Por otro lado, la ley no limita la revisión de mochilas en casos específicos de posibles delitos o atentados, si no que, limita la revisión de mochilas en forma generalizada y/o arbitraria frente a posibles casos de abuso de autoridad, prejuicios o malas prácticas.
2.- Los profesores recuperarán la autoridad para mantener el orden en el aula.
Los profesores no vamos a recuperar la autoridad por decreto. Es una ilusión y una desconexión absoluta con la realidad. El problema de la autoridad docente es un problema cultural sustentado en la difusión de ideas de que la educación es un bien de consumo, un servicio comercial que puedo utilizar de acuerdo a mis intereses particulares y no con el objetivo de retribuir socialmente los aprendizajes de la formación entregada. La ley no es quien dicta la autoridad del docente en términos prácticos, sino que es la sociedad toda, la opinión pública la que debe promover la cultura, el respeto y el trabajo profesional.

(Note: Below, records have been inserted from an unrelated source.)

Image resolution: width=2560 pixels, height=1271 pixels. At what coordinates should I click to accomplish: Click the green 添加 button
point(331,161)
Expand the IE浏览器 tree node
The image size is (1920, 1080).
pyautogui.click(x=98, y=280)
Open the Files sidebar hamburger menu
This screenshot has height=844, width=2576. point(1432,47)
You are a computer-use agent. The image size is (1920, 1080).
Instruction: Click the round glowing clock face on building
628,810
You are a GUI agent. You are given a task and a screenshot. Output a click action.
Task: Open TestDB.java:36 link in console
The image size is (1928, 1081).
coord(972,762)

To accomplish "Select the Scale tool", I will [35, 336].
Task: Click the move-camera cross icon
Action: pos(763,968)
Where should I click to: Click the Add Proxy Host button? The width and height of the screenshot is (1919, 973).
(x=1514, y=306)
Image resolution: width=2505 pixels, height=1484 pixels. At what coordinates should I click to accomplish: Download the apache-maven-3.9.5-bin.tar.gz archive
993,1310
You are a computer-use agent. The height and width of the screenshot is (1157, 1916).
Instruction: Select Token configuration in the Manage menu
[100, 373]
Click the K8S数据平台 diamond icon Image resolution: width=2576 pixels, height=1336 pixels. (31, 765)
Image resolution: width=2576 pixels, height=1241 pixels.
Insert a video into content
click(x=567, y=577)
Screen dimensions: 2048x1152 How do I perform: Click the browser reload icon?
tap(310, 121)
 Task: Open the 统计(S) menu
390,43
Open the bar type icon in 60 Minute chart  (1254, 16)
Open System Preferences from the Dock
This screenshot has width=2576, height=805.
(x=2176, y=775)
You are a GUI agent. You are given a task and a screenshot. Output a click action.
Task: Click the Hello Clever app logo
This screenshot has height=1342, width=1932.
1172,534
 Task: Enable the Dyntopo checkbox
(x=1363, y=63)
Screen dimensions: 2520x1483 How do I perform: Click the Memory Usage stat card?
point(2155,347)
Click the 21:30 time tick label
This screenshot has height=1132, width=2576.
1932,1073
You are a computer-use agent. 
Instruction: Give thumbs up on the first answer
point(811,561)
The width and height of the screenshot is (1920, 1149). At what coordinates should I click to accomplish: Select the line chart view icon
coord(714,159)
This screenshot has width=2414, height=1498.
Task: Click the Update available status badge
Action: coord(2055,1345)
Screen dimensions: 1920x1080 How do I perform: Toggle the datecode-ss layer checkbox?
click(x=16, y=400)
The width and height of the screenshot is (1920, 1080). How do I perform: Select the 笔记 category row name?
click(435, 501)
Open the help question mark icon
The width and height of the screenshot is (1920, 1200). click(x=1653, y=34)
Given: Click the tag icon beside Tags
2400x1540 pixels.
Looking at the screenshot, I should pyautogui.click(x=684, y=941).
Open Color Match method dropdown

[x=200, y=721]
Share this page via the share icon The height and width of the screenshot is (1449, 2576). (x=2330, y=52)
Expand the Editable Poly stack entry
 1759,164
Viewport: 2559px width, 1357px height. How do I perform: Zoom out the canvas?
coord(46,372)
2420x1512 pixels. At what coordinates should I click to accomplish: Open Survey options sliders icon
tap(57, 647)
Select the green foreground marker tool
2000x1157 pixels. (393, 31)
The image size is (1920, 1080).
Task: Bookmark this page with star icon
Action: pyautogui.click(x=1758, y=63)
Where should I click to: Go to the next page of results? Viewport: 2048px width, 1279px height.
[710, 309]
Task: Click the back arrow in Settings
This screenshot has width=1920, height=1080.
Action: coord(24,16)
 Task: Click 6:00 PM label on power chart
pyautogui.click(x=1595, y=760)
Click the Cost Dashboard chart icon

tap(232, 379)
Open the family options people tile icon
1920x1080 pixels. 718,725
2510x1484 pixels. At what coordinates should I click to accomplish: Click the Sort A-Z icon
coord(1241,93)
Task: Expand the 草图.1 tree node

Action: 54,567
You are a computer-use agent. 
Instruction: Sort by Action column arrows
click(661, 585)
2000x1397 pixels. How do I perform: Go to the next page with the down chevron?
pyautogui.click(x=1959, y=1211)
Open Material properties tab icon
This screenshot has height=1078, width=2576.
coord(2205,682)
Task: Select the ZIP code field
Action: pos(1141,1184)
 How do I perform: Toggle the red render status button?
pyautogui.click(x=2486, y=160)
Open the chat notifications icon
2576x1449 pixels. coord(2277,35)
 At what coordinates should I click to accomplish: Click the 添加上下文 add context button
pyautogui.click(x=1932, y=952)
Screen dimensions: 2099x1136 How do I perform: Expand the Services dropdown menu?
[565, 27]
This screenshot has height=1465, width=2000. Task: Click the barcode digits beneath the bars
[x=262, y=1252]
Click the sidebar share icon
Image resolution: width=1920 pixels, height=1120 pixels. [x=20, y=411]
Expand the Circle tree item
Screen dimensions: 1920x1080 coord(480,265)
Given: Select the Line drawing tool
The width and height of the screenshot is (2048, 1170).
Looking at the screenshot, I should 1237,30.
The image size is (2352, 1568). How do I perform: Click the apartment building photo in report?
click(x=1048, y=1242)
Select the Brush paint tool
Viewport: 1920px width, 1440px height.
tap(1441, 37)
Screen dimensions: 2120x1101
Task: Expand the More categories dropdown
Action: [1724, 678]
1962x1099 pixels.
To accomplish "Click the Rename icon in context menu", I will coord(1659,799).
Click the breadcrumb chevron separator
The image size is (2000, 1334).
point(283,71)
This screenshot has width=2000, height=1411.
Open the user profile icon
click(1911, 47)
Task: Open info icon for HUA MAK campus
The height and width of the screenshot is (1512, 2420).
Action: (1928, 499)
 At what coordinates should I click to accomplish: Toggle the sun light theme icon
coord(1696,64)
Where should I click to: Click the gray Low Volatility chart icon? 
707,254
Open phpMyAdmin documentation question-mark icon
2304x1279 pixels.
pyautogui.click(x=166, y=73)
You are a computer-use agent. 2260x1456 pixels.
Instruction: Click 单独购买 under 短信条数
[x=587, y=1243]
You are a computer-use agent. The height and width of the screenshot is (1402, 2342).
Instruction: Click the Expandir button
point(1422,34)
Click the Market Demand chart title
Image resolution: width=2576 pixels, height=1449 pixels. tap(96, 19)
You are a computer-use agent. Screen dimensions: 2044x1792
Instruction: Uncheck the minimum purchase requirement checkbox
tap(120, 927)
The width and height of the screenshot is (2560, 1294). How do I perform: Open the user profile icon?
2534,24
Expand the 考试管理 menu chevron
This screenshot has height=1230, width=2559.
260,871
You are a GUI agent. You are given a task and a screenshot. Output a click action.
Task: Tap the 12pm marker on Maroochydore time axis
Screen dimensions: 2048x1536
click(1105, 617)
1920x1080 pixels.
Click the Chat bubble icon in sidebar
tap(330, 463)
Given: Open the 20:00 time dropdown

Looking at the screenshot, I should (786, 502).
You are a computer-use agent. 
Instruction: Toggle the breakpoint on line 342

3.- Interrumpir clases será considerado una falta grave a la convivencia escolar.
Estamos llenos de faltas graves en los reglamentos escolares, pero ninguna política que permita desarrollar consistentemente acciones preventivas para el ordenamiento de la sala de clases.
La clase no es una cátedra expositiva vacía de diálogo, discusión e interrupciones, sobre todo con niños y las con necesidad de ser escuchados, valorados, atendidos, mientras sus padres se desviven en un trabajo para pagar la bencina de sus autos.
La sala de clases requiere una intervención urgente, pero no a través de la sanción impositiva, sino a través de la mejora de las prácticas didácticas, los recursos materiales, la infraestructura.
4.- Condenados por delitos no podrán acceder a la gratuidad universitaria.
Infiero que los condenados por delitos, si tienen dinero podrán optar a la universidad. Estamos igualando delincuencia con pobreza.
5.- Los reglamentos escolares deberán prohibir capuchas y accesorios que impidan la identificación.
Ya existe una ley anti capucha. Nada impide a los liceos y escuelas limitar el uso de gorros, capuchas, incluso el uso de un tipo de uniforme escolar.
6.- Modifica el Código Penal e incorpora como circunstancia agravante de responsabilidad penal cometer un delito en establecimientos educacionales.
Este punto parece interesante, dada la cantidad gigantesca de robos a escuelas, liceos y jardines. La malversación de fondos públicos, sobre todo de las subvención SEP, mantenimiento o Pro-retención.
7. Reordena el sistema de denuncias en materia de convivencia escolar y prioriza la resolución temprana de los conflictos en los establecimientos educacionales.
Me parece muy interesante la idea. ¿Se saturará mas aún la superintendencia de educación? ¿Se crearán juzgados especiales?¿Habrá una nueva oficina en comisarías para atender casos de convivencia? Los encargados de convivencia deberán capacitarse en resolución temprana de conflictos?